The answer must consist solely of the line that contains "Given: Click the DX Call input field" and all subsequent lines of the data, each reproduced exactly.

* **PROVIDED DATA**:
· · · ·
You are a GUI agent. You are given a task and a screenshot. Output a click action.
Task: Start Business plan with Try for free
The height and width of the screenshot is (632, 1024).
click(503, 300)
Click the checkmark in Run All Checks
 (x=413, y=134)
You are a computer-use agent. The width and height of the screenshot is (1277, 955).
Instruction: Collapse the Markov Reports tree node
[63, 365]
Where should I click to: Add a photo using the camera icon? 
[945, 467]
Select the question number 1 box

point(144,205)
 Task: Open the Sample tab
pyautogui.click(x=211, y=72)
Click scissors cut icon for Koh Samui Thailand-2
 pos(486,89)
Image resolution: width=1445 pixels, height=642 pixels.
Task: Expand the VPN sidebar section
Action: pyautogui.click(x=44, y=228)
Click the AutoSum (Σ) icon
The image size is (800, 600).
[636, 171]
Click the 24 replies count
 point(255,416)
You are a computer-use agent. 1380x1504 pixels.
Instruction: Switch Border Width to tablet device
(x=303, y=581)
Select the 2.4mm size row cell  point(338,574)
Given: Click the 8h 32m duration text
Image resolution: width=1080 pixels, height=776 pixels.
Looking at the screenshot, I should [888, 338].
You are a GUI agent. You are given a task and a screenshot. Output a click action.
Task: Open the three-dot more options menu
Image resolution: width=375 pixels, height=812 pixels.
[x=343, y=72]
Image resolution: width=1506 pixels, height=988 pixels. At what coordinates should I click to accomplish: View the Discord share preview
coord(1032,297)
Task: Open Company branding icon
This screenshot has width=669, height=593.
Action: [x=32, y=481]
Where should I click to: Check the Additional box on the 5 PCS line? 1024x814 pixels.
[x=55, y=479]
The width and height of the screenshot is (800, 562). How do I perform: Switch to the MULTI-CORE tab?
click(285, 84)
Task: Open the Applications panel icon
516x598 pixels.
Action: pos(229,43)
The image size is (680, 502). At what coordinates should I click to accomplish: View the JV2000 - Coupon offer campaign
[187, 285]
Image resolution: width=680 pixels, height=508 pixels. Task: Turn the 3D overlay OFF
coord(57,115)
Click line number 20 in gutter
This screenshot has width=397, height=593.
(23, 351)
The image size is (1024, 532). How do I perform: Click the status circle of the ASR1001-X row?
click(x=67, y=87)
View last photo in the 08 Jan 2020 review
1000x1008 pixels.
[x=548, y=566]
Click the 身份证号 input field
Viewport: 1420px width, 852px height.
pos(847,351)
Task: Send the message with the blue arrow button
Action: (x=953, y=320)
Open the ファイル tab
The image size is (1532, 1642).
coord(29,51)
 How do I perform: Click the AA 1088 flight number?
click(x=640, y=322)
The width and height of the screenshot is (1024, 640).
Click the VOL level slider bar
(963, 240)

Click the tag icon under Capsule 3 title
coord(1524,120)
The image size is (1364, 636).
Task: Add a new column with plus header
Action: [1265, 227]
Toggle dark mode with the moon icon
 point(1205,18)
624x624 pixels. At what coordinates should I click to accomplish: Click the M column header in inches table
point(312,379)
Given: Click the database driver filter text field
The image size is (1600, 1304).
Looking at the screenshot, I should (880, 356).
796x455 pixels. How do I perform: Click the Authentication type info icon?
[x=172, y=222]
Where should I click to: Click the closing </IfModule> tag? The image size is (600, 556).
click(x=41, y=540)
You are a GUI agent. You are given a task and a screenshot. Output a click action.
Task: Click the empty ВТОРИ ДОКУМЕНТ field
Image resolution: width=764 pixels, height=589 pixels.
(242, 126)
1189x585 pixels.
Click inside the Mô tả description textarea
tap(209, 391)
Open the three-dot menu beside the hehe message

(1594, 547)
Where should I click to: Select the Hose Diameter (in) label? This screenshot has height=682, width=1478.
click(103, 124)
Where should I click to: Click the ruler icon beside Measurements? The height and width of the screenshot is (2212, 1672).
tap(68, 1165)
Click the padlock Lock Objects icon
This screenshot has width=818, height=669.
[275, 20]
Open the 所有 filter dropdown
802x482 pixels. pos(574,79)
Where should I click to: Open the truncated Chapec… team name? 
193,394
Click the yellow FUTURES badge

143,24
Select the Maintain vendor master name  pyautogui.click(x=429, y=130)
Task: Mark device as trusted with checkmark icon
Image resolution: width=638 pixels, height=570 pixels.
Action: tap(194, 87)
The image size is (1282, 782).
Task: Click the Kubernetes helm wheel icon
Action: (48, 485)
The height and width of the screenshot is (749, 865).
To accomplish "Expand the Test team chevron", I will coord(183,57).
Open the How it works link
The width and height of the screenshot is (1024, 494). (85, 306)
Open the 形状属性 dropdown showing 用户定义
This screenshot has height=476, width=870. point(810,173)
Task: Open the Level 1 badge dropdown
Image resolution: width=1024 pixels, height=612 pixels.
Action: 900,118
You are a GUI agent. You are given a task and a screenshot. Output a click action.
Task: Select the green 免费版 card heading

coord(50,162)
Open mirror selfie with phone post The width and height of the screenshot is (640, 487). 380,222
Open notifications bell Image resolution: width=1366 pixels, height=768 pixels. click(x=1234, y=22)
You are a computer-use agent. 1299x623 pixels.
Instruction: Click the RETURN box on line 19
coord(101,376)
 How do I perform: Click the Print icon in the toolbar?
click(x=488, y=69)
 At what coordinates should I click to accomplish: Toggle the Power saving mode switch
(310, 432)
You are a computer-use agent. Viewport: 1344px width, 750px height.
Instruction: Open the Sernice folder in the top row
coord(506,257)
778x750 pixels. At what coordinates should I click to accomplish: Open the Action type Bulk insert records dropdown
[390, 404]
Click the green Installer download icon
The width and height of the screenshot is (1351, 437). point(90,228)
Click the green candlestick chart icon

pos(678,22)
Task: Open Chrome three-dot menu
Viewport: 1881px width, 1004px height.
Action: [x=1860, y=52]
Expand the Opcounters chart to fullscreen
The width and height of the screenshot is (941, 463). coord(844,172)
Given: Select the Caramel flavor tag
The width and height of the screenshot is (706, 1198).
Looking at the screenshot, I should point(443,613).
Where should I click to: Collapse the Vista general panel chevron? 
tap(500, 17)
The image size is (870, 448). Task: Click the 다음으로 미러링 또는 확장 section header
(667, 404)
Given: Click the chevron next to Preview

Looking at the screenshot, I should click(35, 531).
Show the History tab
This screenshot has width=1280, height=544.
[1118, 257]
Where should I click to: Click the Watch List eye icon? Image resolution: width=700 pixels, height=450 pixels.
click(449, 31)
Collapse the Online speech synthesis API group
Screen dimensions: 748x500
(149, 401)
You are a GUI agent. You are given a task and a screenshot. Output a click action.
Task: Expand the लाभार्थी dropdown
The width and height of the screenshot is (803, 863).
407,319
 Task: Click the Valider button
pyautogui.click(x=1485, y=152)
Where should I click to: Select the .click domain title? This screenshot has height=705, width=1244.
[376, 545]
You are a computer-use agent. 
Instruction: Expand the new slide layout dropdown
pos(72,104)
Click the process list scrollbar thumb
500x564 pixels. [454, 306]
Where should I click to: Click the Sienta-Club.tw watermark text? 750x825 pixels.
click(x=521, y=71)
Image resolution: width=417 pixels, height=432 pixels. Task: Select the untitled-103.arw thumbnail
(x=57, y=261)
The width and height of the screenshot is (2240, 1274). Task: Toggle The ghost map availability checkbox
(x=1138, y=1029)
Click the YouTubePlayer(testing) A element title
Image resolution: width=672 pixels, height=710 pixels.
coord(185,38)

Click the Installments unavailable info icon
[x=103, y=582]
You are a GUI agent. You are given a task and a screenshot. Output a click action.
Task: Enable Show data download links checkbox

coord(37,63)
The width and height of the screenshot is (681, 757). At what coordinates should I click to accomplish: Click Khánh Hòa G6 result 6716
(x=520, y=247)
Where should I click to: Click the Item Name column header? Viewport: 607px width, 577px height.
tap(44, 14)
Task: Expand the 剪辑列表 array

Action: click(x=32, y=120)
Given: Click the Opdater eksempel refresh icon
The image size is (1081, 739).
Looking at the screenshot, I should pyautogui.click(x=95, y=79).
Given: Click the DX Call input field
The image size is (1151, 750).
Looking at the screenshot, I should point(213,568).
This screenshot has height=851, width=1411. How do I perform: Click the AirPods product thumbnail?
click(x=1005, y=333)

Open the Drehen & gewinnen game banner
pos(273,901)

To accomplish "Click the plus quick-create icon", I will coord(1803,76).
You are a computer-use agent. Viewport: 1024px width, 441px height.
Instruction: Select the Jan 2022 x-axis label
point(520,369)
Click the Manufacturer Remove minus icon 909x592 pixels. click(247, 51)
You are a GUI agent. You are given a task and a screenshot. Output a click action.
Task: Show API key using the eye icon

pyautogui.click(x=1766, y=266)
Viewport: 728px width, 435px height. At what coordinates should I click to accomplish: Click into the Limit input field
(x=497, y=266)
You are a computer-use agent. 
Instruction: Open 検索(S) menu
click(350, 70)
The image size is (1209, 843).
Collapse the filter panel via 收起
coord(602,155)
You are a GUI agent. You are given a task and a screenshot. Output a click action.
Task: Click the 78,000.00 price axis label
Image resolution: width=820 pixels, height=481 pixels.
· · · ·
* **ANSWER AREA**:
Given: Click the DX Call input field
The image size is (1151, 750).
Looking at the screenshot, I should point(213,568).
This screenshot has height=851, width=1411. How do I perform: Click the AirPods product thumbnail?
click(x=1005, y=333)

Open the Drehen & gewinnen game banner
pos(273,901)

To accomplish "Click the plus quick-create icon", I will coord(1803,76).
You are a computer-use agent. Viewport: 1024px width, 441px height.
Instruction: Select the Jan 2022 x-axis label
point(520,369)
Click the Manufacturer Remove minus icon 909x592 pixels. click(247, 51)
You are a GUI agent. You are given a task and a screenshot. Output a click action.
Task: Show API key using the eye icon

pyautogui.click(x=1766, y=266)
Viewport: 728px width, 435px height. At what coordinates should I click to accomplish: Click into the Limit input field
(x=497, y=266)
You are a computer-use agent. 
Instruction: Open 検索(S) menu
click(350, 70)
The image size is (1209, 843).
Collapse the filter panel via 收起
coord(602,155)
You are a GUI agent. You are given a task and a screenshot. Output a click action.
Task: Click the 78,000.00 price axis label
Image resolution: width=820 pixels, height=481 pixels.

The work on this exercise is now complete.